Bangladesh: Report published by witness signatories to the Accord highlights need for new legally binding safety agreement to protect workers in supply chains of global fashion retailers
“Unfinished Business: Outstanding safety hazards at garment factories show that the Accord must be extended and expanded”, 30 April 2021
The Accord on Fire and Building Safety in Bangladesh (the Accord) is set to expire on May 31, 2021 ... Unions and labor rights advocates have proposed a binding successor agreement that will continue the Accord in Bangladesh and expand the model to other countries ... Apparel brand signatories of the groundbreaking agreement must decide whether to continue and expand the Accord’s life-saving work or to allow it to expire, and risk the lives of innumerable workers.
It is well established that the Accord has been the most successful safety program in the contemporary history of apparel supply chains…

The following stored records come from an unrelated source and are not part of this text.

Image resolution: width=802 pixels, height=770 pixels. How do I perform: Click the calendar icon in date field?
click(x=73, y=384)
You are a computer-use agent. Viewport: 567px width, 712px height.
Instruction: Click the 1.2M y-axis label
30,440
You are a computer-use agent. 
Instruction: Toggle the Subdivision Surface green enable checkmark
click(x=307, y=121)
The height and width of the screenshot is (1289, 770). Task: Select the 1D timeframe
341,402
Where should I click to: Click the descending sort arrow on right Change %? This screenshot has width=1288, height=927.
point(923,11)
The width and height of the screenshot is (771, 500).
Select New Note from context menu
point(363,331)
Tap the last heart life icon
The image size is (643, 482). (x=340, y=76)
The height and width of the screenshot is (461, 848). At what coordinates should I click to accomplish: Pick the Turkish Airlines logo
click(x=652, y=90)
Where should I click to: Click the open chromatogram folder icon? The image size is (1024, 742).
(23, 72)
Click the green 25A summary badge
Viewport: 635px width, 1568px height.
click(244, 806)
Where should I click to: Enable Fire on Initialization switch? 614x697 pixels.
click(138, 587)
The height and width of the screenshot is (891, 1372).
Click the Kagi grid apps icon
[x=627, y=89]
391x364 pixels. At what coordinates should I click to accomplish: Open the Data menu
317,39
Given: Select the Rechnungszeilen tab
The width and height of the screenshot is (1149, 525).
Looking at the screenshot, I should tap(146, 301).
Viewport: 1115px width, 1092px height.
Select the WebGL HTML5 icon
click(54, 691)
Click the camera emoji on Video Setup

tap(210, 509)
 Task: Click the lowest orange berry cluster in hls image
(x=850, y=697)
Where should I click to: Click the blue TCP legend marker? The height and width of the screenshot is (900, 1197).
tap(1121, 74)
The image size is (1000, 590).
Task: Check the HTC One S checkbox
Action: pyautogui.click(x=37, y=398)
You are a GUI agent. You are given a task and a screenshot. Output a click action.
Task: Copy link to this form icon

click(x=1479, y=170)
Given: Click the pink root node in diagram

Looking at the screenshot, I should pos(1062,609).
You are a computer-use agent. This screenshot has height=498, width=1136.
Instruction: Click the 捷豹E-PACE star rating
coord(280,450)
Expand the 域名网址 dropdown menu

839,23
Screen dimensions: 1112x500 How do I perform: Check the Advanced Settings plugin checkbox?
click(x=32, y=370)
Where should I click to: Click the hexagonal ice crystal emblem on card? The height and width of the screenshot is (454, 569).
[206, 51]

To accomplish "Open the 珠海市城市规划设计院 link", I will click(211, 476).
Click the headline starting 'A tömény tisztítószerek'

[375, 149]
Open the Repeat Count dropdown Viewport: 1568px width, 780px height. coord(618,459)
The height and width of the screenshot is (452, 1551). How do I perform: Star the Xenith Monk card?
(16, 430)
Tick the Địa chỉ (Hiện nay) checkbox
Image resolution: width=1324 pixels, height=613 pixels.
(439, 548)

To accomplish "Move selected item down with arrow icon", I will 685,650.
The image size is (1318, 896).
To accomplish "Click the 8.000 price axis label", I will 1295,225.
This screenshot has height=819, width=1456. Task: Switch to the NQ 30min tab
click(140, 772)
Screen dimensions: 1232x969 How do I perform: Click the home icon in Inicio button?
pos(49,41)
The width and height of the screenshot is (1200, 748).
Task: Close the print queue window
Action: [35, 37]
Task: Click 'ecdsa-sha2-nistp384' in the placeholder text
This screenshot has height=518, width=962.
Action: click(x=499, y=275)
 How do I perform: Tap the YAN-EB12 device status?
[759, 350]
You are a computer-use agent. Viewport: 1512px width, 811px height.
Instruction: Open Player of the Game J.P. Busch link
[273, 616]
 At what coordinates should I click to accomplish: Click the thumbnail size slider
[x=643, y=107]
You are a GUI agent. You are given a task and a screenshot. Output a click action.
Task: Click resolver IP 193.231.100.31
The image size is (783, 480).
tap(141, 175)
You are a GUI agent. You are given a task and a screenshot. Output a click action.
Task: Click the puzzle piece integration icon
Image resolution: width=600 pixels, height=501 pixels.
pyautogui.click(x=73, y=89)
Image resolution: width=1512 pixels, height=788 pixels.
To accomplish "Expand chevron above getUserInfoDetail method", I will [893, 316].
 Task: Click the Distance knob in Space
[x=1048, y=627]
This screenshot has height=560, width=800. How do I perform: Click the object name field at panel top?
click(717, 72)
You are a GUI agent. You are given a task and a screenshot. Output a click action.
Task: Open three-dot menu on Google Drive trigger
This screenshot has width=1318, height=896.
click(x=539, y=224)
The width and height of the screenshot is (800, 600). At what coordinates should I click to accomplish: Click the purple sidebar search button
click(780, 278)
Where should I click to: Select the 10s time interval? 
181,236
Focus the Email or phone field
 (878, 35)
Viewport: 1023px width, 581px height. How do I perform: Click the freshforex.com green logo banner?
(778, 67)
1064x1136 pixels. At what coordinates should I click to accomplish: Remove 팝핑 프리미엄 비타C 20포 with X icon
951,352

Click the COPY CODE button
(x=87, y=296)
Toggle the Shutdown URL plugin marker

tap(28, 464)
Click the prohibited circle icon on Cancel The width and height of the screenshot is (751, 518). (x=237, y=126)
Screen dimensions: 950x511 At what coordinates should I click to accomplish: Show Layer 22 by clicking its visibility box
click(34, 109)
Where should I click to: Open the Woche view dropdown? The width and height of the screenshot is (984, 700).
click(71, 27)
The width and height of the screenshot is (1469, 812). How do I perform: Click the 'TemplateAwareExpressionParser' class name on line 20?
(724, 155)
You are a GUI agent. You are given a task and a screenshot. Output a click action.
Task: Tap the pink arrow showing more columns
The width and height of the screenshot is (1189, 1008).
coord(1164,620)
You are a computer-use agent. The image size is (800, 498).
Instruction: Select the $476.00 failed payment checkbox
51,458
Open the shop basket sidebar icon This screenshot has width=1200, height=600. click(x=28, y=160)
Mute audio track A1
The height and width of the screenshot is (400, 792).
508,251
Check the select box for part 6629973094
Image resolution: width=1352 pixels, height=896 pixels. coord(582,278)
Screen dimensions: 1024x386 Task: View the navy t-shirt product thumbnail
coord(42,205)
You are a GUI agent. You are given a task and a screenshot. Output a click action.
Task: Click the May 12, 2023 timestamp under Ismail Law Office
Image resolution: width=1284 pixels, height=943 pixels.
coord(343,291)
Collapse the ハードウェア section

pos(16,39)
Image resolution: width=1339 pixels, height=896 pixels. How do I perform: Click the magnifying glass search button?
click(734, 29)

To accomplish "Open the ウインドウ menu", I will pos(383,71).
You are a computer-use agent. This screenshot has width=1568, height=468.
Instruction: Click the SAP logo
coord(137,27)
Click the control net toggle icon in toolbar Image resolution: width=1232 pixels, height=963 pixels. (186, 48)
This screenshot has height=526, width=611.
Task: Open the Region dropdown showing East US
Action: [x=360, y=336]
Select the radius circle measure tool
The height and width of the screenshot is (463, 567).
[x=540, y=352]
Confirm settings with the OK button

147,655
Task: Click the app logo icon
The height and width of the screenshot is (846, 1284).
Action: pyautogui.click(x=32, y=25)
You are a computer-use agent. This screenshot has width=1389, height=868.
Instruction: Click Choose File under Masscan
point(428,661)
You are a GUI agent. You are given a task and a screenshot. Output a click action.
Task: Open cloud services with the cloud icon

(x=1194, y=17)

… [D]espite this extraordinary progress, deadly safety risks remain in a substantial number of factories producing for Accord signatory brands … this report enumerates uncorrected safety hazards at factories producing for 12 leading brands covered by the Accord … Every brand included in this report is fully aware of the safety deficiencies at its factories in Bangladesh and receives regular reports on these from the Accord.
… [I]f the Accord agreement is not extended and expanded:
The circumstances of factories with unresolved safety problems would get worse, not better … [F]actories and brands would no longer have the critical financial incentive … to motivate and allow factories to protect the progress that has been made…
Voluntary initiatives would replace the Accord’s safety program, leaving companies unaccountable … The inevitable result of any non-binding replacement would be more injuries and deaths in garment factories.
The failure of brands to extend and expand the Accord would prevent progress in other garment-producing countries.